Low levels of HCV RNA at the end of treatment are not predictive of treatment response among patients with hepatitis C virus infection treated with interferon-free regimens, according to data published in Clinical Infectious Diseases.

“Patients receiving direct-acting antiviral therapy for short durations may go on to achieve a cure even if tests show the presence of low levels of HCV RNA in blood during and after treatment, Shyamasundaran Kottilil, MBBS, PhD, co-director of the Institute of Human Virology’s Clinical Research Unit at the University of Maryland, told Infectious Disease News. “This is important because in the past with interferon-based therapies, on-treatment HCV RNA levels were used to guide duration of treatment.”

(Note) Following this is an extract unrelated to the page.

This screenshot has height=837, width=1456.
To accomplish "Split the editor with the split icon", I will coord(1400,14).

Kottilil and colleagues evaluated 120 patients with HCV genotype 1 who were enrolled in one of two clinical trials. In one, 60 patients received Sovaldi (sofosbuvir, Gilead Sciences) with weight-based or low-dose ribavirin for 24 weeks. In the second trial, 60 patients were assigned Harvoni (sofosbuvir/ledipasvir, Gilead Sciences) alone for 12 weeks or with GS-9669 or GS-9451 for 6 weeks. This analysis included 114 patients with evaluable data, including HCV RNA measurements at week 4, end of treatment and 12 weeks after treatment was completed.

Shyamasundaran Kottilil

Roche’s COBAS TaqMan HCV test and the Abbott RealTime HCV assay were used to measure HCV RNA levels. Fifty of the patients (96%) treated with sofosbuvir and ribavirin had week-4 HCV RNA less than the lower limit of quantification (LLOQ) on the Roche assay, and among those, 35 achieved SVR12, a positive predictive value (PPV) of 70%. On the Abbott assay, 34 patients (62%) had an HCV RNA less than the LLOQ, and 24 met SVR12, with a PPV of 71%. The sofosbuvir/ledipasvir-based regimens had similar values.

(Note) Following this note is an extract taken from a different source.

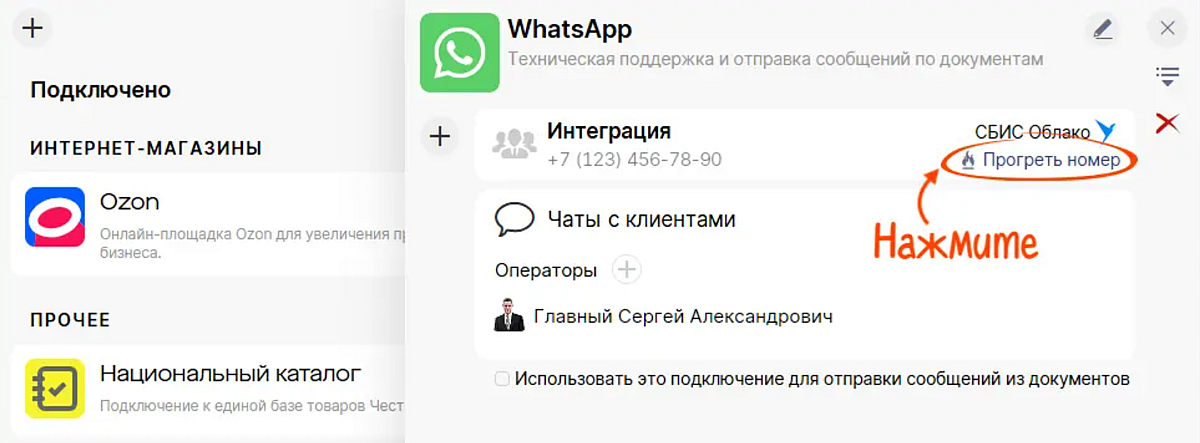Click the plus button beside Интеграция
This screenshot has height=443, width=1200.
coord(440,135)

At the end of treatment, all 55 patients who received sofosbuvir and ribavirin had an HCV RNA less than the LLOQ by both assays, but only 38 patients achieved SVR12 for a PPV of 69%. All patients treated with sofosbuvir/ledipasvir-based regimens had HCV RNA less than the LLOQ by the Roche assay, and only one relapsed for a PPV of 98%. On the Abbott assay, 53 patients (90%) had HCV RNA less than the LLOQ at the end of treatment and 52 patients achieved SVR, a PPV of 98%.

There were six patients at the end of the 6-week, sofosbuvir/ledipasvir-based regimens who had HCV RNA at or above the LLOQ at the end of treatment. All went on to achieve SVR12, four at 2 weeks post-treatment and one at 4 weeks post-treatment.

“Providers should not stop or extend therapy in patients who have detectable HCV RNA at 4 weeks into treatment with direct-acting antivirals,” Kotillil said. “This was a small study, and we would like to see these results confirmed using a larger number of patients, particularly patients who have liver cirrhosis and have prior treatment experience.” – by Emily Shafer

Disclosure: Kottilil reports no relevant financial disclosures. One of the researchers is an employee of Gilead Sciences.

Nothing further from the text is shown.